Randai: Teater Rakyat yang Menyatukan Gerak, Cerita, dan Jiwa Minangkabau

Randai: Teater Rakyat yang Menyatukan Gerak, Cerita, dan Jiwa Minangkabau

Oleh :

Randai: Teater Rakyat yang Menyatukan Gerak, Cerita, dan Jiwa Minangkabau

Oleh: Rafhel Setya Pratama

Randai adalah bentuk teater tradisional khas Minangkabau yang menampilkan kekayaan seni pertunjukan rakyat dengan gaya yang unik.

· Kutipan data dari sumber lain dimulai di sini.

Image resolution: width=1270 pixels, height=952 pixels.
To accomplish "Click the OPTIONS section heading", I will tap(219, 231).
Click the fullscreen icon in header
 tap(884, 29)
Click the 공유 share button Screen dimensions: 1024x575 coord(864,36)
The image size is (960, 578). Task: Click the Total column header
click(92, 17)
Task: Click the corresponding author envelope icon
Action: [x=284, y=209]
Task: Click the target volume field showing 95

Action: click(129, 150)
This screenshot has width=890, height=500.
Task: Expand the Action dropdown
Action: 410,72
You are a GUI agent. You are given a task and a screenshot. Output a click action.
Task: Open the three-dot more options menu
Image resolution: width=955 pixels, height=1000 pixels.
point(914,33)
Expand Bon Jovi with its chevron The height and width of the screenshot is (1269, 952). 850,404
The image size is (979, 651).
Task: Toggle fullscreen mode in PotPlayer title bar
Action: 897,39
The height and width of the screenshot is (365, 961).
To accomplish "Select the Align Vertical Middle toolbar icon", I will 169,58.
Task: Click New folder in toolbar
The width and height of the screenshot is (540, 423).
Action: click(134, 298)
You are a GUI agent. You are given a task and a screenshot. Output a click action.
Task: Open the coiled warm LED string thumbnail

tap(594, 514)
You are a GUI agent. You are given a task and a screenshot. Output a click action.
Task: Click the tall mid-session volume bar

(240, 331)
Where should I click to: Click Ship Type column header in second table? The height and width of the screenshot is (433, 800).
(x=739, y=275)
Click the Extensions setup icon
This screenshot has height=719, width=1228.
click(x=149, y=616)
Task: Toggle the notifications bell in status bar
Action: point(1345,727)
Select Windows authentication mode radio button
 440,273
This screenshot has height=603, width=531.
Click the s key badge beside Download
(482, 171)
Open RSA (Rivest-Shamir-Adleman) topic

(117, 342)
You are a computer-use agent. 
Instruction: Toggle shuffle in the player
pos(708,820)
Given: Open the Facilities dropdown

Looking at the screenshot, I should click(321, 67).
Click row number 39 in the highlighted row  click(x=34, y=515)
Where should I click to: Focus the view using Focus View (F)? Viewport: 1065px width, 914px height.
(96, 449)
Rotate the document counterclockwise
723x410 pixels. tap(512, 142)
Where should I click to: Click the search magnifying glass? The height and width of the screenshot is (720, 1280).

Ia bukan sekadar hiburan, melainkan cerminan cara masyarakat Minangkabau memahami kehidupan, menyampaikan pesan moral, dan mempererat kebersamaan sosial.

Asal-usul Randai diyakini bermula dari wilayah Darek, khususnya di Pariangan, Tanah Datar, daerah yang juga dianggap sebagai pusat lahirnya budaya Minangkabau. Menurut tradisi lisan, Randai berkembang pada abad ke-20, berawal dari kegiatan berburu rusa yang kemudian menjadi ajang hiburan kolektif. Dari sana, bentuk pertunjukan ini berevolusi menjadi teater rakyat dengan struktur dan nilai-nilai budaya yang kuat.

Unsur utama Randai adalah gabungan seni gerak, seni suara, dan seni tutur. Para pemain menari dalam formasi melingkar, melakukan gerakan yang terinspirasi dari silek (silat Minangkabau), sementara cerita disampaikan melalui dialog, pantun, dan nyanyian. Kaba, cerita rakyat yang berisi pesan moral dan nilai kehidupan, menjadi sumber utama kisah Randai, seperti Cindua Mato, Sabai Nan Aluih, atau Anggun Nan Tongga.

Setiap elemen dalam Randai memiliki makna simbolis. Lingkaran tempat pemain bergerak menggambarkan persatuan dan kesetaraan, tak ada posisi tertinggi, semua bagian saling bergantung. Gerakan silek mencerminkan ketangkasan sekaligus kedisiplinan, sementara pantun-pantun di sela dialog menunjukkan kecerdasan berbahasa orang Minang. Musik pengiring dari gandang, saluang, dan talempong menambah semarak suasana, menghubungkan ritme tubuh dan jiwa.

Menurut Zulkifli, dosen seni teater di Institut Seni Indonesia (ISI) Padangpanjang, “Randai adalah teater rakyat yang hidup dari rakyat untuk rakyat.” Ia lahir dari kehidupan sosial Minangkabau dan berfungsi sebagai sarana komunikasi, pendidikan, dan refleksi moral. Hal ini sejalan dengan pendapat Aisah Sulia Fitri, yang menilai Randai sebagai “warisan budaya yang mampu menjaga semangat kolektif masyarakat Minangkabau.”

Di tengah arus hiburan modern, Randai masih dipertahankan dalam berbagai upacara adat dan festival seni. Banyak sanggar di Sumatera Barat yang mengajarkan seni ini kepada generasi muda. Randai menjadi bukti bahwa tradisi tidak hanya bisa bertahan, tetapi juga berkembang tanpa kehilangan akar nilai yang melahirkannya.

Randai bukan sekadar pertunjukan, melainkan cermin hidup masyarakat Minangkabau yang menghargai harmoni, kebersamaan, dan kearifan dalam setiap langkah gerakannya.